Restando su Mercacei, passiamo alle notizie di taglio più economico. L’assemblea generale dell’Associazione spagnola degli esportatori e industriali delle olive da tavola (Asemesa) ha tracciato un bilancio dell’evoluzione del mercato nazionale e internazionale (QUI). In base agli ultimi dati, le esportazioni hanno registrato un calo del 7,25%, con una commercializzazione di 308,4 milioni di chili, contro i 332,4 dell’anno precedente. Le principali varietà esportate sono state la hojiblanca (62,5%) e la manzanilla (26%).
Secondo le ultime informazioni disponibili del Panel di Consumo del Ministero dell’Agricoltura citate da Asemesa, nel periodo dicembre 2016-novembre 2017 il consumo nelle famiglie (che rappresenta approssimativamente il 75% del consumo totale nazionale) è cresciuto di un 6,7%, collocandosi a quota 118 milioni di chili.
Stando alle stime dell’associazione, il 70% corrisponderebbe a olive verdi e il resto a olive nere, con le due principali varietà costituite da manzanilla (45,3%) e hojiblanca (26,3%).

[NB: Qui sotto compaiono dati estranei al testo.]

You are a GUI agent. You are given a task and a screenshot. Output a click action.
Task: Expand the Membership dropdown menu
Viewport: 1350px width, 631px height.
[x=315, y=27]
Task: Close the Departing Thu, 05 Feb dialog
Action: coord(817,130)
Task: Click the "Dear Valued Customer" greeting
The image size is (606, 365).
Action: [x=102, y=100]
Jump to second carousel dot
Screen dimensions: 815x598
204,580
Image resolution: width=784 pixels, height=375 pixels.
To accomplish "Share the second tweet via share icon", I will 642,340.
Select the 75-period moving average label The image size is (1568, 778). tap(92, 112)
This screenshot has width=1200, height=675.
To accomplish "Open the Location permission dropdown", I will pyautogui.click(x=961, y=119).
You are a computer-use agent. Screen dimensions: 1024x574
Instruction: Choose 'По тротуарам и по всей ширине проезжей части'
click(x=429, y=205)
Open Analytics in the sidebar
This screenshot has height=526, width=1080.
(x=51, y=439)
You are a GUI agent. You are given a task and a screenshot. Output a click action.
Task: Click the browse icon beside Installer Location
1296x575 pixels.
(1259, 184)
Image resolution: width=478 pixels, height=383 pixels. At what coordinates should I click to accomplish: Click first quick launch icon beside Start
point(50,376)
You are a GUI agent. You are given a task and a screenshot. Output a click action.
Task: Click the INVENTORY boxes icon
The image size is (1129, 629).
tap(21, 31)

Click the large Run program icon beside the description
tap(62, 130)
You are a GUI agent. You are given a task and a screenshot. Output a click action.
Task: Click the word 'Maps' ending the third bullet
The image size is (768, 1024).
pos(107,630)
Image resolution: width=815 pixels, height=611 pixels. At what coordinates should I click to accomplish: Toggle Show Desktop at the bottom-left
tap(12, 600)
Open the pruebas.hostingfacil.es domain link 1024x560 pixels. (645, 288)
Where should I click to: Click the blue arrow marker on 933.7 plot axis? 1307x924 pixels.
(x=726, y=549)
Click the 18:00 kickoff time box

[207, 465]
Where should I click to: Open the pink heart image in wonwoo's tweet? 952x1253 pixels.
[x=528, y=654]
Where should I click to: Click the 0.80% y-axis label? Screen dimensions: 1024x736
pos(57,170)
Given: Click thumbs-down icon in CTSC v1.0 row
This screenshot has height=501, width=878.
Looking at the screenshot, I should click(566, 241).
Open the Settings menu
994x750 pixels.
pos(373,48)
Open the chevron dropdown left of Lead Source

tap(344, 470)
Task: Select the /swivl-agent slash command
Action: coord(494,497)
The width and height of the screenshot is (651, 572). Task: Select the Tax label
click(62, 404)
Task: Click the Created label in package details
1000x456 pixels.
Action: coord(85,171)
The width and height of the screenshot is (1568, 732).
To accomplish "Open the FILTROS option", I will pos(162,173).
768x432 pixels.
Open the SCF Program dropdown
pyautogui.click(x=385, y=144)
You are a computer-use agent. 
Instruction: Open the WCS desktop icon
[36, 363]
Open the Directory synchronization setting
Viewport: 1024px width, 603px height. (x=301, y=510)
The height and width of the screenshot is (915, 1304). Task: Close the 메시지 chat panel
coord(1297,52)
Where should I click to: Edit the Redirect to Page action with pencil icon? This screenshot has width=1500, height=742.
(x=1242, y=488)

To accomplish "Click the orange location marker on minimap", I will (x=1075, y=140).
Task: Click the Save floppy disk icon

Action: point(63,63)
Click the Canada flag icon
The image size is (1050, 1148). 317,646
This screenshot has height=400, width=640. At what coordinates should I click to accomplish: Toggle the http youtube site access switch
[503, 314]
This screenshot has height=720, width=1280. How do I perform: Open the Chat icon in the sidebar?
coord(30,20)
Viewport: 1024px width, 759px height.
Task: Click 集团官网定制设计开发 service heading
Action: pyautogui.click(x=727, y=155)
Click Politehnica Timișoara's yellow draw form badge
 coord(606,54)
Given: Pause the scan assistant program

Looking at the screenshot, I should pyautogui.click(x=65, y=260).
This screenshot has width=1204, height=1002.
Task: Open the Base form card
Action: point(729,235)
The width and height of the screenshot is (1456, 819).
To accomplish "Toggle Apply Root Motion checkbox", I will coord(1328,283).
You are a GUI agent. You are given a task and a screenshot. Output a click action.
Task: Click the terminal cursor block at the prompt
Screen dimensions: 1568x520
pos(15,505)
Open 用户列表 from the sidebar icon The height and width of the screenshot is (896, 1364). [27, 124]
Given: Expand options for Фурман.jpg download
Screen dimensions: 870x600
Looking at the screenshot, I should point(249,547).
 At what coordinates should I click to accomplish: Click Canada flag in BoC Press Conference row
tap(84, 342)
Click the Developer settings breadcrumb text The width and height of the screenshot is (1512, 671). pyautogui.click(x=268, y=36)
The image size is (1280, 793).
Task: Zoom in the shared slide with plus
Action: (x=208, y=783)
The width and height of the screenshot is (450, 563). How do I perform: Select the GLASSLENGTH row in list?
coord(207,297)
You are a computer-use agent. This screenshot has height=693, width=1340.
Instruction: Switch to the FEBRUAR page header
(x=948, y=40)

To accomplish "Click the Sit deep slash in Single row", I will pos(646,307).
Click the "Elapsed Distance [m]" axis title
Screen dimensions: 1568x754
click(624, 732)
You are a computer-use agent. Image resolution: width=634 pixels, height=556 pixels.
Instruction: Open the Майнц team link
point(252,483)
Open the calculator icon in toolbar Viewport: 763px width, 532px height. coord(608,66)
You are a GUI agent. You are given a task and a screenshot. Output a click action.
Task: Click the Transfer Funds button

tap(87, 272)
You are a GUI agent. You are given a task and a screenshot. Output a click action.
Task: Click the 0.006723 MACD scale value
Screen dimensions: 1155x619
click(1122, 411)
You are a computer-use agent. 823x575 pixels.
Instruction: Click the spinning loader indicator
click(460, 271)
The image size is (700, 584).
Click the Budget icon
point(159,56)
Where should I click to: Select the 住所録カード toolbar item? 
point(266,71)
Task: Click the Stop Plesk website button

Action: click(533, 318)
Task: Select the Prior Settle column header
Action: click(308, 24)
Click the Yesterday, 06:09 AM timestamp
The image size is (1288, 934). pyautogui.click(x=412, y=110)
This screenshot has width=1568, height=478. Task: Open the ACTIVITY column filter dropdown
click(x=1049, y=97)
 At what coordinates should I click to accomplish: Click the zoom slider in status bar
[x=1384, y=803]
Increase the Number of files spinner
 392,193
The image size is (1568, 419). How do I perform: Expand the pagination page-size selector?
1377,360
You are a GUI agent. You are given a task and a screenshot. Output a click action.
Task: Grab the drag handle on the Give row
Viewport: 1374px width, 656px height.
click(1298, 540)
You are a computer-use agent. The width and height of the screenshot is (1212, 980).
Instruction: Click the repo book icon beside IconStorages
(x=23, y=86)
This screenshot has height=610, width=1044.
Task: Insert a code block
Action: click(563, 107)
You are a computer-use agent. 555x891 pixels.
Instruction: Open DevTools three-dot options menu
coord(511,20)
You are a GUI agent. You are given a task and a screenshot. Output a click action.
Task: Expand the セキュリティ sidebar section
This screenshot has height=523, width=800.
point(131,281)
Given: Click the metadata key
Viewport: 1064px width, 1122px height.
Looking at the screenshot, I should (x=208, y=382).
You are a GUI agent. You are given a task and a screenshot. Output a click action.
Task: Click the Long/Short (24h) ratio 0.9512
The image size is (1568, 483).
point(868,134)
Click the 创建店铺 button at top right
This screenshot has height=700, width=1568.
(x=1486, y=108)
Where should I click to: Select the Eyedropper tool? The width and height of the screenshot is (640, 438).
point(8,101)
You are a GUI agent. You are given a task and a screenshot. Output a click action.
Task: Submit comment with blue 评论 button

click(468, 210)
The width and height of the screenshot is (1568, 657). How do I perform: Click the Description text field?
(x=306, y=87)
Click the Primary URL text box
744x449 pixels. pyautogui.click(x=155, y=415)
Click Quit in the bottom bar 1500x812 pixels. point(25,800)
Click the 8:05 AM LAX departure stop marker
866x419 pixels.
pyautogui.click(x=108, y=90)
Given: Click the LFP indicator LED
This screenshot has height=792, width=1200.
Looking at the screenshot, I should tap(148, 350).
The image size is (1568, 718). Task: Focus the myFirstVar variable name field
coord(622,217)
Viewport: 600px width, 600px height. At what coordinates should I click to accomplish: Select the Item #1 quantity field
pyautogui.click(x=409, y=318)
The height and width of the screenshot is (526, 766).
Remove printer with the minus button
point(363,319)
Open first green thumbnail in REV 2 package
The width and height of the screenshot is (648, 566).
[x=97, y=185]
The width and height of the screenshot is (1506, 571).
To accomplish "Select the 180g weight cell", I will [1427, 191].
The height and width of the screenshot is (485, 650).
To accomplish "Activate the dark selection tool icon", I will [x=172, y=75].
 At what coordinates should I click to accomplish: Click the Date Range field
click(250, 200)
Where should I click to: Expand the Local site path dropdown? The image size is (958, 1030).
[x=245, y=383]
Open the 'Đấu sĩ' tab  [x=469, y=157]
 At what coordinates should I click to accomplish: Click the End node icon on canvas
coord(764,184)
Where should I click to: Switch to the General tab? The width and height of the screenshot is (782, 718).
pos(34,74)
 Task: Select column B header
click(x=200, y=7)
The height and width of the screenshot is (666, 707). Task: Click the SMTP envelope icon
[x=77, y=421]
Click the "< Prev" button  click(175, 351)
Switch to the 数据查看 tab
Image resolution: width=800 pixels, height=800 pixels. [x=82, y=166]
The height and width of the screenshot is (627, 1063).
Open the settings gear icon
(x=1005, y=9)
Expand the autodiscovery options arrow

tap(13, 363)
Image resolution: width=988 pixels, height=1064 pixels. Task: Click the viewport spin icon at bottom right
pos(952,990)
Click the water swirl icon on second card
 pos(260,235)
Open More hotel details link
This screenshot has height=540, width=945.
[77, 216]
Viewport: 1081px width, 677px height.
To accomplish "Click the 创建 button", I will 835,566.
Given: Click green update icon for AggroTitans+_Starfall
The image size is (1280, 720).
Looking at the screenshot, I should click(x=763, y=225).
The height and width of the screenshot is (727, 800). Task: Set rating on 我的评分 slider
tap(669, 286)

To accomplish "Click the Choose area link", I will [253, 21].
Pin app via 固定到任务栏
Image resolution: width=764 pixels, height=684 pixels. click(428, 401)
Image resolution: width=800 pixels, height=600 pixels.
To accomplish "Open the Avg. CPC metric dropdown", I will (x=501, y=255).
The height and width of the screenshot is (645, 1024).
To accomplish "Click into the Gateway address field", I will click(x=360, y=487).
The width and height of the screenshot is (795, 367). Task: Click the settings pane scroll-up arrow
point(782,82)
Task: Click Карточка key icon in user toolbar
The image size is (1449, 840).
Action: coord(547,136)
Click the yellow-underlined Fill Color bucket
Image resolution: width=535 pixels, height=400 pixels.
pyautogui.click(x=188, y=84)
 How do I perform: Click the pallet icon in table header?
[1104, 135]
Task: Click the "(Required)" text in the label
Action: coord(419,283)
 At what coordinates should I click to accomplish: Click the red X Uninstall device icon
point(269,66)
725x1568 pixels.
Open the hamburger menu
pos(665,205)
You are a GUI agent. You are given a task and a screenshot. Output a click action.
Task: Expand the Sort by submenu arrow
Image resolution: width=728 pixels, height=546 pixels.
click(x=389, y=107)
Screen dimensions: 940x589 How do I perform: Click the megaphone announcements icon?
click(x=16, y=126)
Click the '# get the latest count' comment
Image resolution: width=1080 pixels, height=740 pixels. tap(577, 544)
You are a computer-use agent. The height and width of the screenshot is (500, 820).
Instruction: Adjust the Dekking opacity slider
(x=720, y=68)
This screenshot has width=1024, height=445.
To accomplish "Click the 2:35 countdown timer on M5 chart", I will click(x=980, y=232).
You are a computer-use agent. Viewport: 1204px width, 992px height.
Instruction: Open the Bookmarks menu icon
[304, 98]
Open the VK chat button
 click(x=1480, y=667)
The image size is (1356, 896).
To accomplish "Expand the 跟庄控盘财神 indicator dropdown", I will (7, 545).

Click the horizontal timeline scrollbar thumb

Nell’analisi delle esportazioni per zona geografica, l’Unione europea si è accaparrata 131,4 milioni di chili (-13,8%), il Nordamerica 87,9 tonnellate (-6%), i Paesi arabi 30,4 tonnellate (-1,22%), i Paesi dell’Est e dei Balcani 27,4 tonnellate (+4,75%), il Centro e il Sud America 12,5 tonnellate (+12,7%); al resto dei Paesi complessivamente sono state inviate 18,8 tonnellate (+1,62%).
Restando in tema di esportazioni, su Oleo Revista leggiamo (QUI) che, secondo gli ultimi dati del COI, negli otto mercati principali nei primi tre mesi della campagna 2017-18 il commercio di olio di oliva e di olio di sansa di oliva ha già messo a segno incrementi del 2% negli Usa e dell’1% sia in Brasile sia in Giappone. Tuttavia, è stata registrata una diminuzione del 19% in Cina, del 17% in Australia e dell’8% in Canada, e anche la Russia nei primi due mesi dell’anno ha fatto i conti con un calo del 3%.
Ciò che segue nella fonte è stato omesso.